EXERCISE: Rewrite the support and frame portion description from "When no particular" to "to the support portions 112B1 and 112B2.", substituting "frame-shaped member" for "frame-like member".

DOCUMENT TEXT:

The one end of the support portion 112B1 on the same side as the case 110A is linked to the lower end of the inner surface 113A1 of the frame portion 113A, and the other end of the support portion 112B1 on the same side as the frame portion 113B is linked to the lower end of the outer surface 113B1 of the frame portion 113B. Therefore, the lower end of the frame portion 113B more greatly protrudes downward than the lower end of the frame portion 113A.

The two support portions 112B2 are disposed along an axis D1 passing through the center 114B1 in plan view, the axis D1 being obtained by rotating the X axis clockwise by 45 degrees in plan view, with the frame portion 113B switched. The axis D1 is included in a plane that produces the cross section along line D-D. The two support portions 112B2 may be placed as described above so as not to overlap the support portions 111B in plan view by shifting the angles of the support portions 112B2 in plan view with respect to the support portion 111B.

The two support portions 112B2 are placed point symmetrically with respect to the center, in plan view, of the base portion 121 (see FIG. 5 ) of the manipulation member 120, which is fitted to the interior of the through-hole 114B inside the frame portion 113B. The center of the base portion 121 (see FIG. 5 ) of the manipulation member in plan view 120 matches the center 114B1 of the through-hole 114B in plan view. The one end of the support portion 112B2 on the same side as the case 110A may be more greatly offset toward the +Z-direction side than the other end on the same side as the frame portion 113B. That is, the one end of the support portion 112B2 on the same side as the case 110A is at a higher position than the other end on the same side as the frame portion 113B, and the support portion 112B2 is thus linearly inclined upward from the other end on the same side as the frame portion 113B toward the one end on the same side as the case 110A.

When no particular distinction is made between the two support portions 112B1 and two support portions 112B2, they will be referred to below as the support portion 112B.

The frame portion 113B is a frame-like member in a regular octagonal shape in plan view, which is held by the support portions 111B1 and 111B2 and the support portions 112B1 and 112B2. The frame portion 113B extends in the Z direction, the upper end of which is linked to the support portions 111B1 and 111B2 and the lower end of which is linked to the support portions 112B1 and 112B2.

The frame portion 113B is placed so that the centers of the frame portion 113B and the frame portion 113A of the case 110A match in plan view. The frame portion 113B is placed so that each of its eight edges is parallel to the relevant opposing edge of the eight edges of the frame portion 113A of the case 110A.

The two support portions 111B1 are linked to the upper ends of two edges of the frame portion 113B, the two edges being parallel to the Y axis in plan view. The two support portions 111B2 are linked to the upper ends of two edges of the frame portion 113B, the two edges being parallel in the X direction in plan view.

The two support portions 112B1 are linked to the lower ends of two edges of the frame portion 113B, the two edges being positioned on the axis C1 in plan view. The two support portions 112B2 are linked to the lower ends of two edges of the frame portion 113B, the two edges being positioned on the axis D1 in plan view.

DATA EXCERPT:
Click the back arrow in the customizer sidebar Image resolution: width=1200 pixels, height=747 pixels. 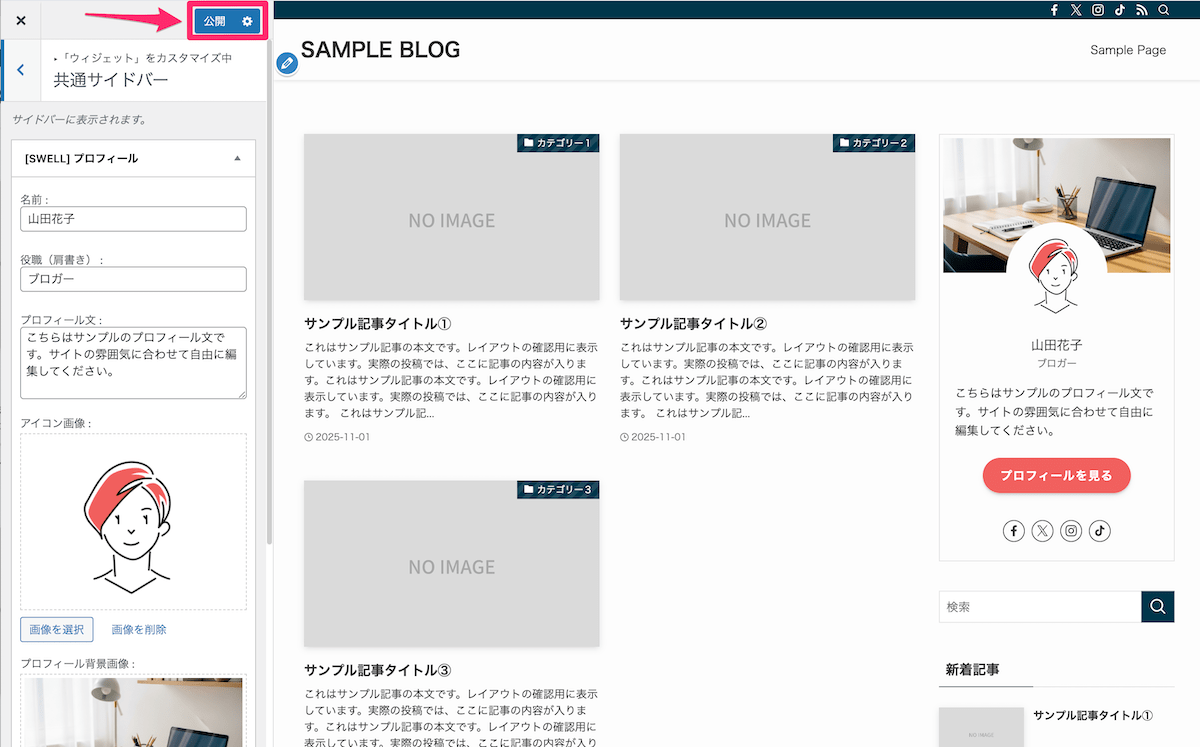(x=20, y=70)
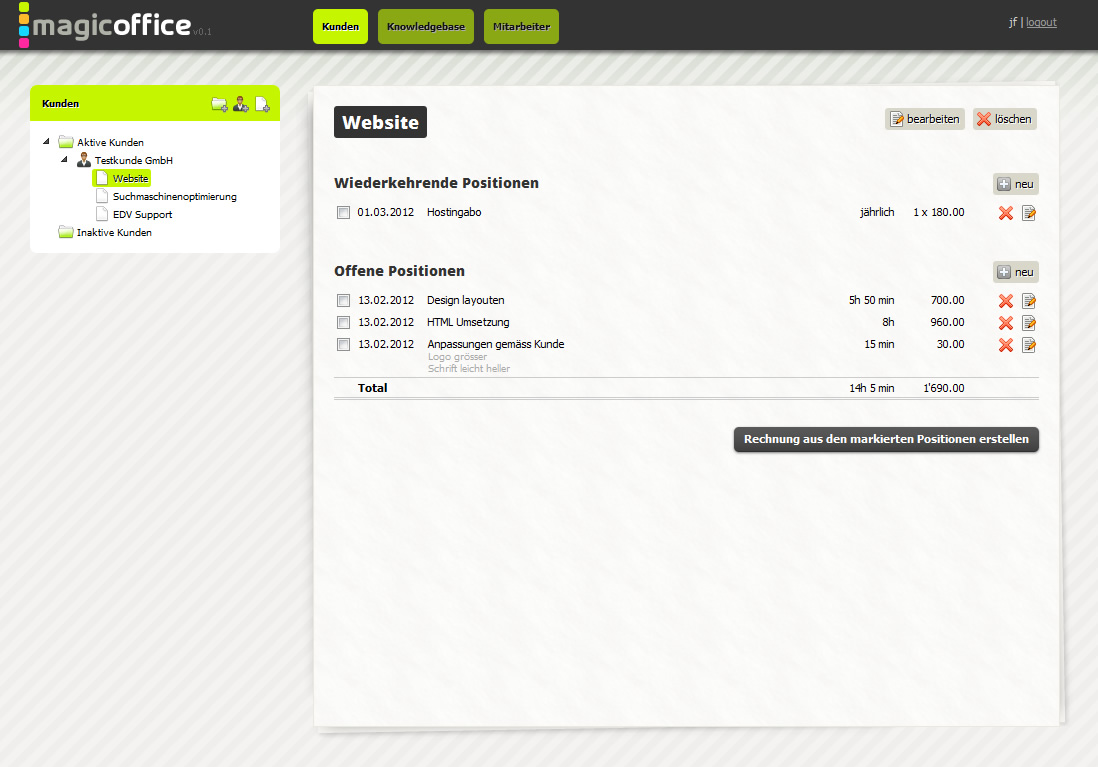
Task: Delete the Design layouten position
Action: coord(1006,301)
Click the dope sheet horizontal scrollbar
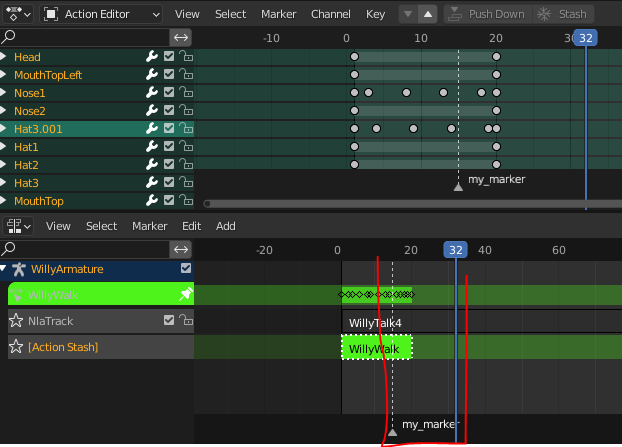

FULL SOLUTION:
When no particular distinction is made between the two support portions 112B1 and two support portions 112B2, they will be referred to below as the support portion 112B.

The frame portion 113B is a frame-shaped member in a regular octagonal shape in plan view, which is held by the support portions 111B1 and 111B2 and the support portions 112B1 and 112B2. The frame portion 113B extends in the Z direction, the upper end of which is linked to the support portions 111B1 and 111B2 and the lower end of which is linked to the support portions 112B1 and 112B2.